Data entries:

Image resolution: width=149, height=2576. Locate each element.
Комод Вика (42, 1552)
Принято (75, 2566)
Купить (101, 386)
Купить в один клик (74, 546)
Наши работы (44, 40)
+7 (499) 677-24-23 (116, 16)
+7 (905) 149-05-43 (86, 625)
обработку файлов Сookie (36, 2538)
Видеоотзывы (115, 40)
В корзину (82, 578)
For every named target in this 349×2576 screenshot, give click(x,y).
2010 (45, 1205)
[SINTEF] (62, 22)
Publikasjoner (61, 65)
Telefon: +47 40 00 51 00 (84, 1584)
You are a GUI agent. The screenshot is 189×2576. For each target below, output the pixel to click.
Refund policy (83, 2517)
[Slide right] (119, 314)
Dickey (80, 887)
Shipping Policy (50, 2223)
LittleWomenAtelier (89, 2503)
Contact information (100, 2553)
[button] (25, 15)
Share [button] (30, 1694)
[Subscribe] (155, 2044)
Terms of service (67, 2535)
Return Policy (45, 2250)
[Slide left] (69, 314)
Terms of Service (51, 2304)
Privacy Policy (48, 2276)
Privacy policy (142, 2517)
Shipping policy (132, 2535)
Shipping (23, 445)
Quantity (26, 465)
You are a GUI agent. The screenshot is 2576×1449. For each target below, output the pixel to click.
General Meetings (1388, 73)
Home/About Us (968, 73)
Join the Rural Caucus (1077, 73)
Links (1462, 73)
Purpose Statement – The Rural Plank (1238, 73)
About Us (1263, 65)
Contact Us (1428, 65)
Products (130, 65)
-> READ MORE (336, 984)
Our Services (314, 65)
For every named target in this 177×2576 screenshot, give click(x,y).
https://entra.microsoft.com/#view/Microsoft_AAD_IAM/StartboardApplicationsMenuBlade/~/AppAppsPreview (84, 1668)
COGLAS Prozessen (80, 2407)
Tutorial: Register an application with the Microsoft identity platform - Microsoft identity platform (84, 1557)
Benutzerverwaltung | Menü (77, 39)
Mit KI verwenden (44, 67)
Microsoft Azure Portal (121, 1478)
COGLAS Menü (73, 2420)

What to produce - Among the lines above, which hold the word "screenshot"? Report each one.

Response area -
For every named target in this 349×2576 screenshot, give click(x,y).
You are a GUI agent. The screenshot is 189×2576. For each target below, output the pixel to click.
You are a GUI agent. The screenshot is 2576×1449. For each target below, output the pixel to click.
For every named target in this 177×2576 screenshot, give click(x,y).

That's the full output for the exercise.